Point 1 about affordability is directly contradicted by the fact that low income households are having the most children (except for a tiny minority of ultra rich), and those kids are rarely starving to death.
Point 2 is true, and probably a factor, but even married couples and partners sharing a household are having less children than before.
Point 3 is another excuse: fertility rates are low in _all_ industrialized nations in the world, from Canada, Italy, to Australia, to Japan, with perhaps Israel as the only exception. Meanwhile the countries with high fertility rates are absolutely terrible places to live like Afghanistan or Somalia.
Right. Kids cost time and money. So the lifestyle you can afford _with_ kids is slightly lesser than _without_ kids. But this is true at all income levels below the richest 1% or so.
Every person who chose to have kids had to make some lifestyle adjustments. If "we cannot afford kids" just means "if we had kids we'd have to make some lifestyle adjustments" then practically nobody could afford kids in this sense, including the overwhelming majority of people who _did_ have kids and are doing fine.
That shows that "we cannot afford kids" is not really the reason you're not having kids.
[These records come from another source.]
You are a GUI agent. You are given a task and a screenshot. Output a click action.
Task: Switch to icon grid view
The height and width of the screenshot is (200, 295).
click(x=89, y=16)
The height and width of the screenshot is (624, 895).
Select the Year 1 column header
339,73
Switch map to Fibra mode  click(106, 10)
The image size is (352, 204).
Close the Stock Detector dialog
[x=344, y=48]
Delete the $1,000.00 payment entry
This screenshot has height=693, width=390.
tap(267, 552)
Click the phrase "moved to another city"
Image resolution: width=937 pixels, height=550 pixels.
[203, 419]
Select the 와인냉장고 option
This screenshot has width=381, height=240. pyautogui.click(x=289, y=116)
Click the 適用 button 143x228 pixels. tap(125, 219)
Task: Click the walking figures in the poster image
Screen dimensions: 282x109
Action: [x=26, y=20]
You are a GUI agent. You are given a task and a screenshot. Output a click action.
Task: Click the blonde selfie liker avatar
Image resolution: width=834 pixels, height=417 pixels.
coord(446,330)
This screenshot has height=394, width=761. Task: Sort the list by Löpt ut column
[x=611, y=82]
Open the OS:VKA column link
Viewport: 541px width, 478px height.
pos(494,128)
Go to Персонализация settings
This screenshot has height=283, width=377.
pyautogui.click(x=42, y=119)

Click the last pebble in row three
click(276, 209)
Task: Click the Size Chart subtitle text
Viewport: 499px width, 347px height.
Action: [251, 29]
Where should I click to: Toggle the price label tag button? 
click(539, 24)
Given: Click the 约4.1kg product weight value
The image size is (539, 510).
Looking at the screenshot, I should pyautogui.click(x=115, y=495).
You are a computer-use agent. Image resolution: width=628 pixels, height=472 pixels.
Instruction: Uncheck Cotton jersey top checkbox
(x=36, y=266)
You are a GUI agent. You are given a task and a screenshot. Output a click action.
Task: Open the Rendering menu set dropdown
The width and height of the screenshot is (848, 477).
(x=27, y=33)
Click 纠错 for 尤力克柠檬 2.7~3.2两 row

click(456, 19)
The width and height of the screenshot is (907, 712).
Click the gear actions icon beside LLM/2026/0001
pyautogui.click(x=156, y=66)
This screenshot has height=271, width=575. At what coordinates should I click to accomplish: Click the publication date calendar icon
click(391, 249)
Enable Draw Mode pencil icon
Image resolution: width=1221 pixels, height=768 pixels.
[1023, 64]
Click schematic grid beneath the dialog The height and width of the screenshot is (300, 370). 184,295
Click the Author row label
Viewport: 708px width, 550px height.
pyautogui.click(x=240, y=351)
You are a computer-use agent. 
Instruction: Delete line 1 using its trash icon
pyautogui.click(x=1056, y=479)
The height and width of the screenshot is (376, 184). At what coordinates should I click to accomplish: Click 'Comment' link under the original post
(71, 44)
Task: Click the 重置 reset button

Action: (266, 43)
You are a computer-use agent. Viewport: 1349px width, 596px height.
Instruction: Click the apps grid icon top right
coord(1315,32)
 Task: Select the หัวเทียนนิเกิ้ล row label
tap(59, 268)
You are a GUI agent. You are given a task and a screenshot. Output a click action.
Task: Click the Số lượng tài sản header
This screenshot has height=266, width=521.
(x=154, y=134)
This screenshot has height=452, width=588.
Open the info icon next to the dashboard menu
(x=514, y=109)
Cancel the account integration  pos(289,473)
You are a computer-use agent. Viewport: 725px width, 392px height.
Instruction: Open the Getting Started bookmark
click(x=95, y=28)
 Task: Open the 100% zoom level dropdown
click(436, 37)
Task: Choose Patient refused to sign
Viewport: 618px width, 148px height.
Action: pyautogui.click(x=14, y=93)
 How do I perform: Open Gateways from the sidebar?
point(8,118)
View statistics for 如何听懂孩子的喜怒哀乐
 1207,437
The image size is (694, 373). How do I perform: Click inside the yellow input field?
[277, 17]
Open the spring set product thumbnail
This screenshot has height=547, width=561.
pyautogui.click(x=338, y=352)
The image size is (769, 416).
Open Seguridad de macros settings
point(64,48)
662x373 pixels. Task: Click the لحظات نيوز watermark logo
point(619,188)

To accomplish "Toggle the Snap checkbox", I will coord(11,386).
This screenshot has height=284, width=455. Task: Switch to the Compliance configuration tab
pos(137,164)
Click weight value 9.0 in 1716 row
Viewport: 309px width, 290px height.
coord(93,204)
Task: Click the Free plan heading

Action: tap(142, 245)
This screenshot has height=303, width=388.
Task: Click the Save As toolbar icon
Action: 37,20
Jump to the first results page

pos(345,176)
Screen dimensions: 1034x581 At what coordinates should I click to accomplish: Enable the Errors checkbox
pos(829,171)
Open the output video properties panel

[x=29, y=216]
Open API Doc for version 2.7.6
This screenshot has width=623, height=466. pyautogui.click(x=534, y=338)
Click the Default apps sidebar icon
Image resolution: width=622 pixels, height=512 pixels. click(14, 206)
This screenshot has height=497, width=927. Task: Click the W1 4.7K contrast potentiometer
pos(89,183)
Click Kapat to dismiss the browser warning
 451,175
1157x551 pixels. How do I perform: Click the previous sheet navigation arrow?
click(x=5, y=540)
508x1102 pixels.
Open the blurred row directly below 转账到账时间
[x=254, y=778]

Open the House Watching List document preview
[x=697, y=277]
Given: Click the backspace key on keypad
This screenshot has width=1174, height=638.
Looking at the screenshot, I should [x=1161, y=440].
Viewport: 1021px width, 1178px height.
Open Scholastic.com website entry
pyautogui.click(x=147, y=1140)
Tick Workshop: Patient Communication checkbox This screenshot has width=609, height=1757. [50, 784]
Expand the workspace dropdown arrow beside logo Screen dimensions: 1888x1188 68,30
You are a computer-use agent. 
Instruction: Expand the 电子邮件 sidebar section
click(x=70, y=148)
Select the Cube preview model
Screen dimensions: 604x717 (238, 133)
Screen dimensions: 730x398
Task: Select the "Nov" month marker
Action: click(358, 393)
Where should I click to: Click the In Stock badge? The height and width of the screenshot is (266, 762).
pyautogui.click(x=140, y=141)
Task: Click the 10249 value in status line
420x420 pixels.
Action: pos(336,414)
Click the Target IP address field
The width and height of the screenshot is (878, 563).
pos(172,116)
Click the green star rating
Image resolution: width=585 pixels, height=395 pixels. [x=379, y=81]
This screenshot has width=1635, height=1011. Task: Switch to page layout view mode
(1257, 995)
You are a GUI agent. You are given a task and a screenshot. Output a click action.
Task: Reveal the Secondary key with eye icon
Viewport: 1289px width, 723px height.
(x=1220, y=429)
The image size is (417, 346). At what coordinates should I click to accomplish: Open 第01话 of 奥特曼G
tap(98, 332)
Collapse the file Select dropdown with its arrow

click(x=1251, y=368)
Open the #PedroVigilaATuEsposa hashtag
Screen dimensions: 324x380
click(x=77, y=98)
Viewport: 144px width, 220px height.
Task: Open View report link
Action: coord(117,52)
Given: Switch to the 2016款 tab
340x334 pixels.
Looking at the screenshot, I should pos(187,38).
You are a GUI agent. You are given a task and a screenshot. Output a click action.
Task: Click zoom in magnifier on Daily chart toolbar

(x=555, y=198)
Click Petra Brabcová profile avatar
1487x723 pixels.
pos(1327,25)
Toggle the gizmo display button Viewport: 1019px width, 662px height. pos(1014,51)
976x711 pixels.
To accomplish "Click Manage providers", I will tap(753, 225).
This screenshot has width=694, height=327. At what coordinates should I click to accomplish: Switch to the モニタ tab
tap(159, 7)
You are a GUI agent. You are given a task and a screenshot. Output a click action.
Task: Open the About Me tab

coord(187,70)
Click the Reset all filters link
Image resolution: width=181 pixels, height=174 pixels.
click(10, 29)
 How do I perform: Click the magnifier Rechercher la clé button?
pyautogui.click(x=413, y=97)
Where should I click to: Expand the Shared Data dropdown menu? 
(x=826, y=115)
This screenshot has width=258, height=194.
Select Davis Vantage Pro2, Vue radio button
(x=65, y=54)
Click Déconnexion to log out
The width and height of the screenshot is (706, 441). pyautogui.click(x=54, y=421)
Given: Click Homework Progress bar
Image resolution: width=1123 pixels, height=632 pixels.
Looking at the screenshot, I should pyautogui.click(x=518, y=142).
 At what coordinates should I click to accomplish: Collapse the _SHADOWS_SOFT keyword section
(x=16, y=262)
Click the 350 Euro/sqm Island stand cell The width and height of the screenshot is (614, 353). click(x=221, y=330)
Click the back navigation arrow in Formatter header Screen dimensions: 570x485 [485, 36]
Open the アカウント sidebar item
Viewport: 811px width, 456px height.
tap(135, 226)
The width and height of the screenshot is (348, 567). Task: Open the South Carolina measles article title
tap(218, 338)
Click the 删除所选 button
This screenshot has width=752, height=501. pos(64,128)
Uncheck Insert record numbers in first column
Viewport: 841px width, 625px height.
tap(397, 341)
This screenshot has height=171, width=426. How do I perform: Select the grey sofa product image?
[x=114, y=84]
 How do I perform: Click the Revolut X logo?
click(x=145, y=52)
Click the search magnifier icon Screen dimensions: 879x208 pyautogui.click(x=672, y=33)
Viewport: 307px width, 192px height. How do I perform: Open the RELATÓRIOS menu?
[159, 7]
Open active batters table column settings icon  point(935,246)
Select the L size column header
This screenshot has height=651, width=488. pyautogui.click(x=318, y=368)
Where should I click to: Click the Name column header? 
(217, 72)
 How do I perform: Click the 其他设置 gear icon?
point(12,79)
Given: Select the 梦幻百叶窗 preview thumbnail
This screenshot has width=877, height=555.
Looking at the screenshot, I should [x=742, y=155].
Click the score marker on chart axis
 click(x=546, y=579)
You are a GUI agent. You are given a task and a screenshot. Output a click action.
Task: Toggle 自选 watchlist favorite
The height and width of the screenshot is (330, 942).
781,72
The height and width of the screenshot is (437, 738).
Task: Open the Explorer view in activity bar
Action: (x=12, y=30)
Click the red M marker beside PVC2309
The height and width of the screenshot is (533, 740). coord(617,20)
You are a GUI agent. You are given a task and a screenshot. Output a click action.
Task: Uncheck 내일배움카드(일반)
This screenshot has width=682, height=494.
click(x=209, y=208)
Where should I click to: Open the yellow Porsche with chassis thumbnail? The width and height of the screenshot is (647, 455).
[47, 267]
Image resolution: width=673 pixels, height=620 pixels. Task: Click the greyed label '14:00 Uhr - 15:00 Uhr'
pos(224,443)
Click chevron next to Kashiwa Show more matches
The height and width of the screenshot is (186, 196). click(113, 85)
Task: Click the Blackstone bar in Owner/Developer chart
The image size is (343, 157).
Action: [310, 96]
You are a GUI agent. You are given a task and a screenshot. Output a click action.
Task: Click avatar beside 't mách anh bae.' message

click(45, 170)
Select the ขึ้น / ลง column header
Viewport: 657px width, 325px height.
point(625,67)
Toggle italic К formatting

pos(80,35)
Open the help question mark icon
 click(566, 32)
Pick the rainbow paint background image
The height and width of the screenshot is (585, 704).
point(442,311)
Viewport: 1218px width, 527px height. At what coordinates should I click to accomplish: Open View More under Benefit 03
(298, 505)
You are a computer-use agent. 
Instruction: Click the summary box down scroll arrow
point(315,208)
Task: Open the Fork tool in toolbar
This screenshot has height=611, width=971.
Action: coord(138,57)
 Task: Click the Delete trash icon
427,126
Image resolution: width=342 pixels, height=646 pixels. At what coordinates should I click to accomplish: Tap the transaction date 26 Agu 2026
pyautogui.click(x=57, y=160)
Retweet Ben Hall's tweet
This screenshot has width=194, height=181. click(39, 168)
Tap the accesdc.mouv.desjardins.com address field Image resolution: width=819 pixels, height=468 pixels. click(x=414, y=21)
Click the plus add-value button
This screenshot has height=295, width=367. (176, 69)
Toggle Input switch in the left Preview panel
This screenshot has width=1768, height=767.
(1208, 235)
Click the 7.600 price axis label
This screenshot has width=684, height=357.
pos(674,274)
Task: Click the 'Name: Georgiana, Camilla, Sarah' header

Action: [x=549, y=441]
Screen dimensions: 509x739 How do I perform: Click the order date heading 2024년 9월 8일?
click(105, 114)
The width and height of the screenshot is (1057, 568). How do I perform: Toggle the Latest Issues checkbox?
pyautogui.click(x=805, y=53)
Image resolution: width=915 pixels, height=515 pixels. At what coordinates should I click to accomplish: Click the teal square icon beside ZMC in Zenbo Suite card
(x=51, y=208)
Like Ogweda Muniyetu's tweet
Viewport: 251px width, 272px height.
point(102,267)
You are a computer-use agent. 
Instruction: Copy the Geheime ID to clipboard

More honestly it's "we prefer having more time and money over having children" which is not even an objectively bad preference, but people don't like phrasing it that way because it sounds selfish.
So they say "we cannot afford it", suggesting "we _would_ have kids if we had more money", except in reality they still wouldn't, because at a higher income level they'd be making exactly the same argument, too. Which is why we see fertility rates _decreasing_ with income levels, up to a household income of approximately $500K/year in the US.
Income is not wealth. The crisis is caused by the inability for the median income here to build wealth. That people can’t separate the two is a large part of the problem.
As long as your saving is being eaten by asset inflation, no matter how fast you’re running, you’re still on a treadmill.
Babies are also free labor. They are just like the AI agents of today, parents had their children do a variety of things around the farm, instead of paying for tokens, they had to feed them, thats all.